Updated: Feb 22, 2023

Improving existing investment processes by integrating ESG factors can achieve something all investors strive for: achieving greater return potential, mitigating portfolio risks and unlocking new opportunities.

At Nuveen, we have over 50 years of experience in RI, and a proven history of generating returns through all market cycles. But RI is not just part of our history, it is an integral part of our future. Please contact us to learn more about our wide range of responsible investing offerings, spanning both public and private markets.

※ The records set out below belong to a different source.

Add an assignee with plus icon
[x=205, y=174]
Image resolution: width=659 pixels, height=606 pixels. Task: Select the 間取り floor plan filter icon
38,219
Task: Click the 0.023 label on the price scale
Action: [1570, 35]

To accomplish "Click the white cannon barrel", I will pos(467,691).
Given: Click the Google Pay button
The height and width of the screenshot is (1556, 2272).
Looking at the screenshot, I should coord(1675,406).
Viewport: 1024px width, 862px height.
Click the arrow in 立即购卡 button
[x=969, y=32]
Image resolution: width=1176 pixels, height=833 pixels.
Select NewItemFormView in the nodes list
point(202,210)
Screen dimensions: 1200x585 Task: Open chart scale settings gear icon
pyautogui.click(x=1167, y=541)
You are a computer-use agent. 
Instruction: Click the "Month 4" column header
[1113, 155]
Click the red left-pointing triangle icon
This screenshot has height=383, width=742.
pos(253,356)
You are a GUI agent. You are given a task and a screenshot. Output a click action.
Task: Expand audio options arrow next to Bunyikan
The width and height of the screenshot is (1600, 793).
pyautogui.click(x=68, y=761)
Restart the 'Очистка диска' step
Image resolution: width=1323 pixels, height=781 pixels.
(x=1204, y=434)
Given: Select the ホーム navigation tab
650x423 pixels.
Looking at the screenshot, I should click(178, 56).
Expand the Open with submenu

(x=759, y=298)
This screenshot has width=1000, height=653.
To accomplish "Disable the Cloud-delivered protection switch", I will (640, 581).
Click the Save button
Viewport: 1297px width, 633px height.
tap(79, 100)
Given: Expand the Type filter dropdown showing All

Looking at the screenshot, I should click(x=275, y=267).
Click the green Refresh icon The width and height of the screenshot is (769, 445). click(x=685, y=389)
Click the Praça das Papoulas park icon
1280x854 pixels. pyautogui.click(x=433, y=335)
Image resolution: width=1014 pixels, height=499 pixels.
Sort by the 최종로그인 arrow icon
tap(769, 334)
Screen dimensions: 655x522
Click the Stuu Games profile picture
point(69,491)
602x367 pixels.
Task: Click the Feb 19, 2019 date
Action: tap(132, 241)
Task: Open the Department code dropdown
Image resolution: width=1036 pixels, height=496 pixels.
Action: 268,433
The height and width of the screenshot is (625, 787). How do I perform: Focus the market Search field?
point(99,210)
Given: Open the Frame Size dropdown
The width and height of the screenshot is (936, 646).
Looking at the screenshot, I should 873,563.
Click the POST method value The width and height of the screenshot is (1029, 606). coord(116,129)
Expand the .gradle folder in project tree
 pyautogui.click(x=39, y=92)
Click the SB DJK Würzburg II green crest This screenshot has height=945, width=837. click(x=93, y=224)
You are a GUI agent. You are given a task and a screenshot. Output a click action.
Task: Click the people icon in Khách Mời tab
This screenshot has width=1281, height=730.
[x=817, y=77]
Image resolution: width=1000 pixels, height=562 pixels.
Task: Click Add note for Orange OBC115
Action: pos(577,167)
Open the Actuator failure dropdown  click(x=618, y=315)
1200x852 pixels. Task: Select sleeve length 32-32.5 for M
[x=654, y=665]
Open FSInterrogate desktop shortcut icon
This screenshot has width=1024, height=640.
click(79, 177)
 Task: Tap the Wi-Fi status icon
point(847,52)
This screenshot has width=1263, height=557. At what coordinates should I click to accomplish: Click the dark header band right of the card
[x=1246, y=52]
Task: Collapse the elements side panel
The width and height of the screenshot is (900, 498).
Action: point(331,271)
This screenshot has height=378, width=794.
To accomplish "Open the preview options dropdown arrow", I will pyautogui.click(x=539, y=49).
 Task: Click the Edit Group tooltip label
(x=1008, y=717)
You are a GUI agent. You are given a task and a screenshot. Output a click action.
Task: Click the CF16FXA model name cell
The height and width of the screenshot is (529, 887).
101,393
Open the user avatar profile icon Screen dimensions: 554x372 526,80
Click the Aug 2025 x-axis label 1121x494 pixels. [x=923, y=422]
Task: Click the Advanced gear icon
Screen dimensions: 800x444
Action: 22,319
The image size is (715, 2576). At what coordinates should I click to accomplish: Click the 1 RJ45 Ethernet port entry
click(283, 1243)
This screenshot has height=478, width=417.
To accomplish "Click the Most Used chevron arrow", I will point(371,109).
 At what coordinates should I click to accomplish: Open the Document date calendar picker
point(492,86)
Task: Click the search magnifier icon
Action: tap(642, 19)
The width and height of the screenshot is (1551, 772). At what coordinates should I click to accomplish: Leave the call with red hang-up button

Indeed, successfully forecasting long-term market, sector and entity-specific trends increasingly requires a comprehensive understanding of relevant ESG factors and their potential financial effects. Today, intangible assets, such as brand equity, customer and supplier relationships and public rights, comprise 84% of the total market value of the S&P 500, according to research from the Ponemon Institute. This means that poor ESG management in focus areas, such as human capital, supply chains, board independence, natural resource usage or environmental impacts can have significant implications for a company’s bottom line and risk profile.

Yet, while financially material, these factors are difficult to assess solely through traditional financial analysis. As an asset manager with a global, diversified investment platform, we use ESG factors to expand the scope of data and analysis we use to inform decision-making, portfolio construction and management. Through ESG integration, we seek to enhance performance, avoid or ameliorate risks and broaden opportunities.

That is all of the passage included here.